A fast, fully-featured, and developer-friendly Clojure API for Apache Spark.
Sparkling is a Clojure library that provides a native API for Apache Spark, allowing developers to write distributed data processing jobs using idiomatic Clojure code. It solves the problem of integrating Spark's powerful big data engine with Clojure's functional programming paradigm, offering performance optimizations and a developer-friendly interface.
Clojure developers and data engineers who need to perform large-scale data processing, ETL tasks, or analytics using Apache Spark without leaving the Clojure ecosystem.
Developers choose Sparkling for its Clojure-native design, which reduces boilerplate and improves performance over generic wrappers, while providing full access to Spark's features like Spark SQL, Avro support, and JDBC connectivity.

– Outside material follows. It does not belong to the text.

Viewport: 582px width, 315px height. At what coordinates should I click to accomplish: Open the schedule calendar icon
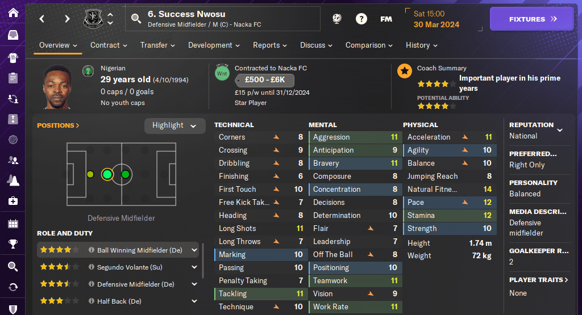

A Clojure library for Apache Spark: fast, fully-features, and developer friendly
Open-Awesome is built by the community, for the community. Submit a project, suggest an awesome list, or help improve the catalog on GitHub.
Uses familiar Clojure functions and data structures for Spark operations, reducing boilerplate compared to Java interop, as shown in the sample code with pure Clojure predicates.

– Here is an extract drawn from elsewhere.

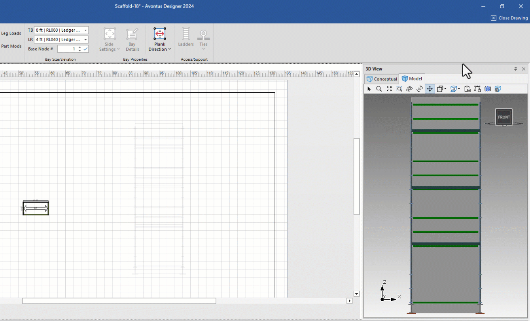Click the horizontal scrollbar of the drawing
The width and height of the screenshot is (530, 321).
tap(119, 301)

Eliminates reflection calls and preserves partitioner information, leading to faster execution and more efficient job plans, evidenced by claims of being twice as fast in release notes.
Reads from JDBC databases, Avro files, text files, and Clojure collections, offering flexibility in data ingestion without leaving the Clojure ecosystem.
Includes features like RDD autonaming from function metadata and deref support for broadcasts, enhancing debugging and unit testing, as noted in the 1.2.3 release notes.
Supports Spark SQL for structured data processing, expanding use cases to analytical queries, with added support in version 2.0.0 for Spark 2.0.
Requires ahead-of-time compilation for specific namespaces like sparkling.serialization, complicating build setup and potentially breaking REPL workflows, as admitted in the README.
Has introduced breaking changes in updates, such as in version 1.2.1 with Kryo registration overhaul, which can disrupt existing codebases and require migration efforts.
For deployment to clusters with pre-installed Spark, dependencies must be set to 'provided', adding an extra step and potential misconfiguration risks, as mentioned in the 1.1.1 notes.
As a Clojure-specific wrapper, it has a smaller community and fewer third-party resources compared to Scala or Python Spark APIs, which may slow down troubleshooting and adoption.